As the Online Safety Act comes fully into effect, Ofcom has published guidelines for the digital industry, and warn those that ‘come up short’ they can expect to face consequences
The Online Safety Act has this week come into force, with tech firms given three months to comply with the new rules or face the prospect of watchdog Ofcom using “the full extent of our enforcement powers against them”.
As the new laws take effect, Ofcom has published its first illegal harms code of practice and guidance, kicking off “a much wider package of protections”, which will make 2025 “a year of change”, the watchdog said.
The issuance of guidelines marks “a major milestone” in creating a safer online world, introducing 40 new safety measures “explicitly” designed to tackle online grooming and protect children from harm.
Platforms now have three months to review the risk of their users encouraging illegal activity, and then implement any necessary safety and mitigation measures.
From March, children’s profiles and locations must not be publicly visible, should not appear on lists of people users might wish to add, and non-connected accounts must not be able to send them direct messages.

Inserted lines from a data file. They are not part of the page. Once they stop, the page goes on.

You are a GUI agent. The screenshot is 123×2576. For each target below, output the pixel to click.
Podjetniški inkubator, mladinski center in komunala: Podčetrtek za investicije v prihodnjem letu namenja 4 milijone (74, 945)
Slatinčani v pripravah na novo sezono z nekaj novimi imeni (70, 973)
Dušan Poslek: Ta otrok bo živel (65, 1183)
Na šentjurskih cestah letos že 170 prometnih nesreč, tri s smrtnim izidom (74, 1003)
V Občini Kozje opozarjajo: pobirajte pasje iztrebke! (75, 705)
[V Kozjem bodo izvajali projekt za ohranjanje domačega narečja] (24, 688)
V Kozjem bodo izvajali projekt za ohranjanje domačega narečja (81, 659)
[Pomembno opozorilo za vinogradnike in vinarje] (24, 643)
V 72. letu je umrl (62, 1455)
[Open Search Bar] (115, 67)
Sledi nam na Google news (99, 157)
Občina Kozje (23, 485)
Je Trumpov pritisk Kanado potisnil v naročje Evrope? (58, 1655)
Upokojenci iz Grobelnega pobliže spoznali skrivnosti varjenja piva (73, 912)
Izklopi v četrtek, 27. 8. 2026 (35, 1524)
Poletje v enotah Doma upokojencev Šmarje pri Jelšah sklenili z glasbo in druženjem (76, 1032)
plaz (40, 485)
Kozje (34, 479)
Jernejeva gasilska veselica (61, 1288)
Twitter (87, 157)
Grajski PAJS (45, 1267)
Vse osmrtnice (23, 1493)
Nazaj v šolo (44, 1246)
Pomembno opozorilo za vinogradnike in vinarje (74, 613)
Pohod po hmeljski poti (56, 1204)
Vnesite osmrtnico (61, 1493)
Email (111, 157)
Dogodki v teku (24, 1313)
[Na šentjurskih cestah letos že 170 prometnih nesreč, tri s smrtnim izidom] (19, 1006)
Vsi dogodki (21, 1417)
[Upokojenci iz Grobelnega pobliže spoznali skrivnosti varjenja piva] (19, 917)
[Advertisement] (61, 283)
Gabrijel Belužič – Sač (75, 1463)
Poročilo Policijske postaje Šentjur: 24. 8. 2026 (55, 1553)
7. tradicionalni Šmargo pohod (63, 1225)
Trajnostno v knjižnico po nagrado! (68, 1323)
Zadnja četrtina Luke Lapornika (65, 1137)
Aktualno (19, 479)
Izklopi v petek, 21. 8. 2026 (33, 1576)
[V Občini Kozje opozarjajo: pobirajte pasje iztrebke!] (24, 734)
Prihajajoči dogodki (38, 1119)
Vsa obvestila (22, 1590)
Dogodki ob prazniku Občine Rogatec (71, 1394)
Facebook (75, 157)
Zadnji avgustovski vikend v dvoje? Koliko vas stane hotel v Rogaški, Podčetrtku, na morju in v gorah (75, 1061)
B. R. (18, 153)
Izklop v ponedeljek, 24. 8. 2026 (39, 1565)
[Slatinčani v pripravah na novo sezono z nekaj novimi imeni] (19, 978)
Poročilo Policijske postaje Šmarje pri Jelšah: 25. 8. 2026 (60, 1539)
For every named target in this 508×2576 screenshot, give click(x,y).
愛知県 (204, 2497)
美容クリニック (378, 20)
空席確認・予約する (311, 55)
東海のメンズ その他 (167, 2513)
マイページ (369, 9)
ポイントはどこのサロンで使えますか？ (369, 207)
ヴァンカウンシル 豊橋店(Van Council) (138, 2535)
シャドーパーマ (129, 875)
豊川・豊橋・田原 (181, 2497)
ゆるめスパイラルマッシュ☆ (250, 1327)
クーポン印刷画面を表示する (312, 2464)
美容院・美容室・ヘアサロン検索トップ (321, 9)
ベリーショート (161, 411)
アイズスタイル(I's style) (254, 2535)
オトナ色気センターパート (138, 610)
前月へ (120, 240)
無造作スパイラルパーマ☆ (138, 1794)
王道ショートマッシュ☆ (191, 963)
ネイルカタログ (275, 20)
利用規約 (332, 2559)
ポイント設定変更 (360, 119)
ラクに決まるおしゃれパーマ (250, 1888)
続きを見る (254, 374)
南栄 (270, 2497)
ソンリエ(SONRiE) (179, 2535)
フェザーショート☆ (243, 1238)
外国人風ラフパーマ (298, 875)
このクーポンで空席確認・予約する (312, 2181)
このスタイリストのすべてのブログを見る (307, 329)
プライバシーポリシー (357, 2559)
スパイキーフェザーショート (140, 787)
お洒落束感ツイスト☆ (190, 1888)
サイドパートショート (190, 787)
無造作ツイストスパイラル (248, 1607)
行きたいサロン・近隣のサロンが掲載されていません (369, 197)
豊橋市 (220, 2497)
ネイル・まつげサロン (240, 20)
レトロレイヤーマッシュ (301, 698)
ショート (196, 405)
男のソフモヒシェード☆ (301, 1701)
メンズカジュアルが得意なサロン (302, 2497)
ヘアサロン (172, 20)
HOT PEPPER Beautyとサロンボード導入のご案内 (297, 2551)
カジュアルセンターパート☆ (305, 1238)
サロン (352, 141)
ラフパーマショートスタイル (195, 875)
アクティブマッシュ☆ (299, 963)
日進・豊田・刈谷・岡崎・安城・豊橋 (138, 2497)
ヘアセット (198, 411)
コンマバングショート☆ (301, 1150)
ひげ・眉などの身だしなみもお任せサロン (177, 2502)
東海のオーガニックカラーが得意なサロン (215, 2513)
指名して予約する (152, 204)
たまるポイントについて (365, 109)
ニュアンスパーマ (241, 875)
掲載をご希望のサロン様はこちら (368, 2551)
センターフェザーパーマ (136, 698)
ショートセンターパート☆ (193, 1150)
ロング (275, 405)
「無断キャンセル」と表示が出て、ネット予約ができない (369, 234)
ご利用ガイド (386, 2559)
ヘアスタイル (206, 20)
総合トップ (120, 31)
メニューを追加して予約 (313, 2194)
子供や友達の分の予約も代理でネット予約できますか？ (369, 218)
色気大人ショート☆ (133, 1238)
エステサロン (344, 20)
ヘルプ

Under the new measures, tech firms will have to appoint a senior person accountable for its compliance with managing illegal content and will have to make reporting functions easier to access. Sites are also required to introduce better testing for their algorithms to prevent the spread of harmful content, as well as automated tools such as hash-matching and URL detection – which are designed to speed up the detection of harmful content – to find child sexual abuse material.
Related content
- Ofcom CEO: ‘Our expectations are high and we’ll come down hard on those who fall short of online safety laws’
- Ofcom requires £113m extra investment and 100 new staff to deliver online safety regulation
- Senior tech execs could face prison for breaching online safety laws
The new measures also hope to protect women and girls by ensuring apps take down non-consensual intimate ages, also known as revenge porn, and remove posts by organised criminals who are coercing women into prostitution.
Sites and apps are also expected to establish a dedicated reporting channel for organisations with fraud expertise, allowing them to flag known scams to platforms in real-time so that action can be taken.
Posts generated, shared, or uploaded via accounts operated on behalf of terrorist organisations proscribed by the UK government will also amount to an offence.
Ofcom chief executive Melanie Dawes warned any tech firms that “come up short can expect Ofcom to use the full extent of our enforcement powers against them”.
“For too long, sites and apps have been unregulated, unaccountable and unwilling to prioritise people’s safety over profits. That changes from today,” she added. “The safety spotlight is now firmly on tech firms and it’s time for them to act. We’ll be watching the industry closely to ensure firms match up to the strict safety standards set for them under our first codes and guidance, with further requirements to follow swiftly in the first half of next year.”